E-noses analyze gas samples by passing the gas over electrodes coated with a substance that changes resistance in the presence of certain molecules. Simple versions, designed to detect just a handful of specific gases, are already in use in the food industry (to sniff out rotting food) and the chemical industry (to help find leaks).

But more complex versions are beginning to take on more challenging tasks, helped along not just by more sensitive sensors but by neural networks, computer software that, by mimicking the way the brain works, can be taught to discriminate among various smells.

For example, in England researchers are trying to teach an electronic nose to recognize the distinctive smell of methicillin-resistant Staphylococcus aureus (MRSA), one of the dangerous antibiotic-resistant “superbugs” increasingly found in hospital settings. By having it “sniff” swabs taken from infected patients, hey’ve successfully trained it to recognize the smell of Staphylococcus aureus, but not to distinguish between the ordinary strain and MRSA. Even being able to detect who has been exposed to some kind of the bug, though, would be helpful in controlling outbreaks by limiting the number of people who would have to be tested by current means. Culturing MSRA takes one or two days, and even a new DNA-based test coming soon takes a couple of hours. The e-nose reaches its verdict in 15 minutes.

In just a few years, we may see electronic noses so sensitive they’ll be able to do something that sounds like magic (or at least science fiction): diagnose disease by sniffing someone’s breath.

University of Buffalo researchers are trying to scale up and scale down existing e-noses at the same time: scale up their sensitivity, and scale down their size.

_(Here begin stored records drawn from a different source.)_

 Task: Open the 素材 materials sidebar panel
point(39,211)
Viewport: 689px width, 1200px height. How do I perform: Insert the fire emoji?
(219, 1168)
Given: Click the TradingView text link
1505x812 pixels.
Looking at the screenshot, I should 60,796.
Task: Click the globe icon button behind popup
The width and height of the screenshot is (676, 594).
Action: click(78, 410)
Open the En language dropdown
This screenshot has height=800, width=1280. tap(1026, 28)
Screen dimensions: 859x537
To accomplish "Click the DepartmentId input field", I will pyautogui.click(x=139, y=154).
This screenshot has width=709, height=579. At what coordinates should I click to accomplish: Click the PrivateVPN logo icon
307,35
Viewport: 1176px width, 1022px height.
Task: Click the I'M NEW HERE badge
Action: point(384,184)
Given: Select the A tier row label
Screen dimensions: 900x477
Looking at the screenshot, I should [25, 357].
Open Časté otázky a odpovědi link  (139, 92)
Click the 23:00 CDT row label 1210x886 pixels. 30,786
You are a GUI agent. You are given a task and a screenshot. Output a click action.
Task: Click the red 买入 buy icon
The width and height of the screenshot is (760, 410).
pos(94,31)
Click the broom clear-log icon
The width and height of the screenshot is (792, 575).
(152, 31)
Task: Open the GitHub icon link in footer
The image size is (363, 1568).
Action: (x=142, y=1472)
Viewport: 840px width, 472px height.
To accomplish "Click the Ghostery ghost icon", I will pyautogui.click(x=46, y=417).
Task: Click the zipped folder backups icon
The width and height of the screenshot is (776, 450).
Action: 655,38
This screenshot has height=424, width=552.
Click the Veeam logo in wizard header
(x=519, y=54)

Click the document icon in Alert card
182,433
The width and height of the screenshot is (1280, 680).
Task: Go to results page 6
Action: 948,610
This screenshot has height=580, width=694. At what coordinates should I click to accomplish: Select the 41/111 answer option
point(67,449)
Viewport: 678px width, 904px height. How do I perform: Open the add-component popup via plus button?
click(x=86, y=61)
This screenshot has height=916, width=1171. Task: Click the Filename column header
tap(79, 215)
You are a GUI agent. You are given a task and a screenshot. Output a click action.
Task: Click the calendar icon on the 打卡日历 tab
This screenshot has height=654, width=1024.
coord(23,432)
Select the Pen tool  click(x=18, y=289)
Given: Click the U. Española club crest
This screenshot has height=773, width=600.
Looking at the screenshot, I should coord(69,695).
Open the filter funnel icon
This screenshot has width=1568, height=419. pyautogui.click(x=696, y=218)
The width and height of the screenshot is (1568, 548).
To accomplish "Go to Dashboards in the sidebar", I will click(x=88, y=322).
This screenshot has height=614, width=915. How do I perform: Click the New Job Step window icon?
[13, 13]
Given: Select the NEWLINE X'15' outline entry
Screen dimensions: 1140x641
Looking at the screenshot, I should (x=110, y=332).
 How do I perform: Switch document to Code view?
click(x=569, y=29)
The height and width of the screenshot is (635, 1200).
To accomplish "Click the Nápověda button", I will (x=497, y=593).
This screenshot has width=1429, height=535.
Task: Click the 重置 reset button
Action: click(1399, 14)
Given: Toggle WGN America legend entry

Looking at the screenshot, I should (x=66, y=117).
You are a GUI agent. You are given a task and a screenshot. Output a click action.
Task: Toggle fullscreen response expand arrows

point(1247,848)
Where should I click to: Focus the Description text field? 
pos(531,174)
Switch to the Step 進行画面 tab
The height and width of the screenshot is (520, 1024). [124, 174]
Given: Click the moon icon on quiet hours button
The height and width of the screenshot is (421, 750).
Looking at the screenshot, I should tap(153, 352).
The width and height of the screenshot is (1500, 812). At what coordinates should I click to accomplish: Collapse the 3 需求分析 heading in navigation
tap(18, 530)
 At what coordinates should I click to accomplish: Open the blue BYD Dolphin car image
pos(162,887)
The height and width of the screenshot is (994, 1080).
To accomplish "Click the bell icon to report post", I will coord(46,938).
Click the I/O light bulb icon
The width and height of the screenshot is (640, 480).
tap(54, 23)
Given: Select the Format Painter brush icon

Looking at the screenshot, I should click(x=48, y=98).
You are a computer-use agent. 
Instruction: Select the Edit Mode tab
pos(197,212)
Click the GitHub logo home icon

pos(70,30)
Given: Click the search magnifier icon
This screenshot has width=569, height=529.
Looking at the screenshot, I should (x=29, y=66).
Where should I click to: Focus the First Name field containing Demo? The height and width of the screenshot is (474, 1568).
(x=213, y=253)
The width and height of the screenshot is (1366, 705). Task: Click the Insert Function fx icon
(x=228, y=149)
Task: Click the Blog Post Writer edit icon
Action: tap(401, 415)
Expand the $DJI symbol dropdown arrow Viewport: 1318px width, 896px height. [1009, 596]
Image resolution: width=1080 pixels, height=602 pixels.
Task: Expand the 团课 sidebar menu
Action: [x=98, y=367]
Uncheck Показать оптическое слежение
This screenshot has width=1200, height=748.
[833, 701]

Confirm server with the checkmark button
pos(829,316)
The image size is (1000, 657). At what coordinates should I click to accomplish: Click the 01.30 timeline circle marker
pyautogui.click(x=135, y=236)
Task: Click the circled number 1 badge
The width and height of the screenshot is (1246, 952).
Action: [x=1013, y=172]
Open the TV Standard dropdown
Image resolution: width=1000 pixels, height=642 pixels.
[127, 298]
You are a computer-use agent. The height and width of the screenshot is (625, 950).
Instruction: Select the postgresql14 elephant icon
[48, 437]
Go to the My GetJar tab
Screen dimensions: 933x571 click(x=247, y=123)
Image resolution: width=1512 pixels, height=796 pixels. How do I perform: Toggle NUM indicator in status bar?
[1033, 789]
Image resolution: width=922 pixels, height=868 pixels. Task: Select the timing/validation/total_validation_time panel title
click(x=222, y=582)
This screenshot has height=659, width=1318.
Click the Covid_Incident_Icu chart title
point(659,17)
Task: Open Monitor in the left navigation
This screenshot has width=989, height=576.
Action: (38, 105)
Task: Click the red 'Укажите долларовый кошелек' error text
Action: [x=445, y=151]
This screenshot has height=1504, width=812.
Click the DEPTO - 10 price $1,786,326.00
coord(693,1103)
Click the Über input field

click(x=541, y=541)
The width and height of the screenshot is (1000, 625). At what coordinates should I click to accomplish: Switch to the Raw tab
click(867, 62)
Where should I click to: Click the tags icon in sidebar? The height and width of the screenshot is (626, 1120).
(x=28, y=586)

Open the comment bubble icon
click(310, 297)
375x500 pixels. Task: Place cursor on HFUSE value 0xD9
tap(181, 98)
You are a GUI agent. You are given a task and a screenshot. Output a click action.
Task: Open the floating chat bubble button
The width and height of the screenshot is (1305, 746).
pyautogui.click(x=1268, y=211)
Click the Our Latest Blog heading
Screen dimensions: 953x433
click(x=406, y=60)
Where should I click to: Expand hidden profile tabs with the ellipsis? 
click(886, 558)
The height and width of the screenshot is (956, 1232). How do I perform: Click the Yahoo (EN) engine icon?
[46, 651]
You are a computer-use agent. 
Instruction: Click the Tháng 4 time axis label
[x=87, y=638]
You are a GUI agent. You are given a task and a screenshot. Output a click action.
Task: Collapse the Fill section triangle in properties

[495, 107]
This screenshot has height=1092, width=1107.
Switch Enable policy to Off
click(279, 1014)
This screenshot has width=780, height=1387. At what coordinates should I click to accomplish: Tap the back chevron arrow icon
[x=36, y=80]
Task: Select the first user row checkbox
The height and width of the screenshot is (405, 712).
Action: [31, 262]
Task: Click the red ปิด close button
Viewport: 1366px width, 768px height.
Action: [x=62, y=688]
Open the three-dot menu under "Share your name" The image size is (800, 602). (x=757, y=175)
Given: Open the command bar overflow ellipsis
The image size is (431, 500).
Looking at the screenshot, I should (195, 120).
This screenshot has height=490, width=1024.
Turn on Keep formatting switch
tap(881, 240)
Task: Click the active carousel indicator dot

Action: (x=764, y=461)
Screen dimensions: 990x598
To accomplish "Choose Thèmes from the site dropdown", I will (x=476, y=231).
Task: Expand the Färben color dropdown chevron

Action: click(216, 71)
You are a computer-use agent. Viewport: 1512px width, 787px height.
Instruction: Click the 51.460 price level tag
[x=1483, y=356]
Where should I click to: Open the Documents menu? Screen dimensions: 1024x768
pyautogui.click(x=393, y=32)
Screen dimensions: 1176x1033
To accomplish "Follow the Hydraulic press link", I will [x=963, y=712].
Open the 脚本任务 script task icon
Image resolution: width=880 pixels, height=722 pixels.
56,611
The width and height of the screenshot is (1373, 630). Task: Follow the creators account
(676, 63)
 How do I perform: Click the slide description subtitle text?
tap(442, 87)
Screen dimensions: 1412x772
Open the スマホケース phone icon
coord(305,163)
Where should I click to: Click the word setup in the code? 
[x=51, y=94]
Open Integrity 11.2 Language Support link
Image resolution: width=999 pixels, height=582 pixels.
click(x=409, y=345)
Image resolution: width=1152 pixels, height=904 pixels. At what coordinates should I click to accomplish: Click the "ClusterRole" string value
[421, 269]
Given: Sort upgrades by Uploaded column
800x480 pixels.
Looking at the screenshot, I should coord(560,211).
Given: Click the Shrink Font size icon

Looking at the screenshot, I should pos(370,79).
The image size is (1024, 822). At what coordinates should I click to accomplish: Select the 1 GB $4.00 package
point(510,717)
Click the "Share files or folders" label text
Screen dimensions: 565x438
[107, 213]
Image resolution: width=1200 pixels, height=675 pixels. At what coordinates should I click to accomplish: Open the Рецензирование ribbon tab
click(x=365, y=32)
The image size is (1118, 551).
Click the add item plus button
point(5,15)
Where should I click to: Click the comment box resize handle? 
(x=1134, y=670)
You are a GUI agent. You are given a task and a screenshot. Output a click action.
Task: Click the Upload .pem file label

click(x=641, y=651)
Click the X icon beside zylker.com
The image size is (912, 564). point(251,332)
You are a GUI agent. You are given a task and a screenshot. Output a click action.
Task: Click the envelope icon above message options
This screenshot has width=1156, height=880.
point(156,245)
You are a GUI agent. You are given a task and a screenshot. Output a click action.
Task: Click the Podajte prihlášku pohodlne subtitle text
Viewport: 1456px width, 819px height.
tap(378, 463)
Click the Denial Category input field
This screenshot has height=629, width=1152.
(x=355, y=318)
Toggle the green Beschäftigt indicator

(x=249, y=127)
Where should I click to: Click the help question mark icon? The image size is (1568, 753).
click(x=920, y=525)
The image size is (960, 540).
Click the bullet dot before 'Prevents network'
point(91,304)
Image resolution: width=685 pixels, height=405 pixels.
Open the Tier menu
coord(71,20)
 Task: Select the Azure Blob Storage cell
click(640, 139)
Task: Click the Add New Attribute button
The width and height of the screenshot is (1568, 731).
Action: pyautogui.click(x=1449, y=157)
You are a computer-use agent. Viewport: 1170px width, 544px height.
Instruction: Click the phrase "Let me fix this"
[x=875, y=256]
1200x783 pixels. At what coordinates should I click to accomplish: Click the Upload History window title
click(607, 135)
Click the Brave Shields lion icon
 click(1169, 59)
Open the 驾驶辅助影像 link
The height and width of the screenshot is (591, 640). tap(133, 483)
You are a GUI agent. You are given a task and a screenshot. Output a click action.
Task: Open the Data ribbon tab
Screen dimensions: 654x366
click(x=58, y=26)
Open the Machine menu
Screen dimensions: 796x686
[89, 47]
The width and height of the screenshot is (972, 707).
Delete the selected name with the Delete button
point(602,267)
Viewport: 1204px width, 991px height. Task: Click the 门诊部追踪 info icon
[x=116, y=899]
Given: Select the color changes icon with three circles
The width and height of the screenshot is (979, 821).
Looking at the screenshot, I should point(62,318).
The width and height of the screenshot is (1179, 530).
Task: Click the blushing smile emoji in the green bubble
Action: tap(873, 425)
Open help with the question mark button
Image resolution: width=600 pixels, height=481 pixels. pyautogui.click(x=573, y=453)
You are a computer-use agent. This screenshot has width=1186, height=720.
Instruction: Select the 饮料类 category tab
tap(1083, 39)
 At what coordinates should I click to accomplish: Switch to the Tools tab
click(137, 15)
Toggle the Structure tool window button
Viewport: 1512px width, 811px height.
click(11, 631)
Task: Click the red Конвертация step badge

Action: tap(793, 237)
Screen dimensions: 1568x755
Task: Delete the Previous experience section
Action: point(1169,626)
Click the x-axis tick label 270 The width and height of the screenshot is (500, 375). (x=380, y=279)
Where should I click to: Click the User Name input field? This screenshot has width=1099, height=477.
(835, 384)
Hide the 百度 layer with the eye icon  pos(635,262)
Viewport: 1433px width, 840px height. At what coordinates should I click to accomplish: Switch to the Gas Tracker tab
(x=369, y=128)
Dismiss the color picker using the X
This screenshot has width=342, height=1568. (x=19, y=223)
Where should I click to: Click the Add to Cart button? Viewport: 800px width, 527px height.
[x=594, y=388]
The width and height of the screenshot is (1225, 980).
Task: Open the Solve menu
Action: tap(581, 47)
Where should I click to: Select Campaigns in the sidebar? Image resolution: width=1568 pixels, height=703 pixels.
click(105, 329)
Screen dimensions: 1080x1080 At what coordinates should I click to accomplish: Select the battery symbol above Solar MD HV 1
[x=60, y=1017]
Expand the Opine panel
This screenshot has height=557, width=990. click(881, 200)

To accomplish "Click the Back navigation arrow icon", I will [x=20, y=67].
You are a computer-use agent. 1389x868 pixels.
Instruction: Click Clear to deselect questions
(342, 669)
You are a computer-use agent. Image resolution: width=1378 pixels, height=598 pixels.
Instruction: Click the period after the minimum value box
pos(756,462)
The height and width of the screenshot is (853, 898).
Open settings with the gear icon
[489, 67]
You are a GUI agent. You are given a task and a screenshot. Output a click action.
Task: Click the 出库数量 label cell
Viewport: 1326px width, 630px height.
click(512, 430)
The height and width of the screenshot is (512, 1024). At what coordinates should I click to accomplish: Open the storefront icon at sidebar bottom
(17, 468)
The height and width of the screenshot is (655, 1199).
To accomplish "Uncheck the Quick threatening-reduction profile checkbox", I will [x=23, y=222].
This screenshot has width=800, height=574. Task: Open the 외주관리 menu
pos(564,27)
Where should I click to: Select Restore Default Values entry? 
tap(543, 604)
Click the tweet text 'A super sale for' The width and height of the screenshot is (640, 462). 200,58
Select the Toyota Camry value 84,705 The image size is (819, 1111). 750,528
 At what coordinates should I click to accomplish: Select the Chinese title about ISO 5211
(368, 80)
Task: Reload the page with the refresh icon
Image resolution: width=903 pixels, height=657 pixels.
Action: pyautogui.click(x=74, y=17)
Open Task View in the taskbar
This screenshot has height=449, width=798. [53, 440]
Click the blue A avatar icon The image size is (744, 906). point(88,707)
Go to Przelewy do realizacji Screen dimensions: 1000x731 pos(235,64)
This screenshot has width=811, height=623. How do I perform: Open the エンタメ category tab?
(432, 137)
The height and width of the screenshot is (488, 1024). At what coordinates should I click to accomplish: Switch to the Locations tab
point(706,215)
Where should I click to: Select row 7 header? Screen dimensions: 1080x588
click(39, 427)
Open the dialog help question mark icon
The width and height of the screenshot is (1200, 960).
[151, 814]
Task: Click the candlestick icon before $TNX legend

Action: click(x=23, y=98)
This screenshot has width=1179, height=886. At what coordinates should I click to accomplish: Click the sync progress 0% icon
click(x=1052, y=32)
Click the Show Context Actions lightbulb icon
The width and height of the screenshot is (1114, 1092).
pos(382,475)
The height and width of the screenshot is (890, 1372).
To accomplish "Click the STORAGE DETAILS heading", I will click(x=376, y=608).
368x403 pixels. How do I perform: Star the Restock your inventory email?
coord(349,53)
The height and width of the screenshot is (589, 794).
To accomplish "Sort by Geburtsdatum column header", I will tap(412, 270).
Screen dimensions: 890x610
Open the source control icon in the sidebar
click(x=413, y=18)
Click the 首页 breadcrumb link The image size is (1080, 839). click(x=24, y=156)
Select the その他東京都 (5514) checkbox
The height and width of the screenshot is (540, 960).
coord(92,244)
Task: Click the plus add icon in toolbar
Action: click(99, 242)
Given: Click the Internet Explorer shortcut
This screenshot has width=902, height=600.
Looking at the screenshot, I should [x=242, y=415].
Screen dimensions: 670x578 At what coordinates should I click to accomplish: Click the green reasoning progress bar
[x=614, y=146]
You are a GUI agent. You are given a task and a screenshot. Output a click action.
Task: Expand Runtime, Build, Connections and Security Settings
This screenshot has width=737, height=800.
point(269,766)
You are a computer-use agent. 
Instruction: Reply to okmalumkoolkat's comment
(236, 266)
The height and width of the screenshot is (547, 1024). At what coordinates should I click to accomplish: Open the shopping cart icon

Led by chemist Frank Bright, they’ve engineered an e-nose with 100 sensors so far, and their goal is a million. When a patient breathes into the device, different molecules in his or her breath will cause different sensors to respond. Researchers have already identified “biomarkers” in the breath linked to specific diseases, ranging from asthma to diabetes to AIDS to schizophrenia. Right now, analyzing breath for those biomarkers requires a bulky gas chromatograph. The new device, which they expect to have a prototype of, ready to enter clinical trials, within a year, will be small enough to work anywhere: “in the field, at the mall, in the parking lot, and at home,” says Bright.

Meanwhile in Europe, researchers from universities in Spain, France and Italy are creating an electronic nose that combines human engineering with nature, by coating a gold microelectrode with a layer of the olfactory receptor proteins found in the mammalian nose. The microelectrode is mounted on a two-millimetre-long computer chip. The other end of the chip is immersed in a liquid cell containing additional microelectrodes connected to an instrument that measures electrochemical changes. Currently, the researchers are pumping odor-causing chemicals into the liquid cell, then recording the response from the olfactory receptor proteins. Even this initial version can detect odorants at levels imperceptible to humans.

So far the researchers have only used one olfactory receptor protein from rats and one from humans. A full-scale nose would have hundreds of proteins (the human nose uses about 1,000 proteins, which enables the brain to distinguish about 10,000 different smells). The European researchers expect their electronic nose to reach prototype stage in five to 10 years.

Of course, that’s 35 to 70 dog years which I mention only because dogs have already done what we’re trying to create e-noses to do. In a study earlier this year, five household dogs were trained within three weeks to detect lung or breast cancer by sniffing the breath of cancer patients, with an accuracy ranging from 88 percent for breast cancer to 97 percent or better for lung cancer.

Once again, we’re playing catch-up with our furry friends, using technology to augment our relatively poor senses.

But then, we’ve had a lot of practice.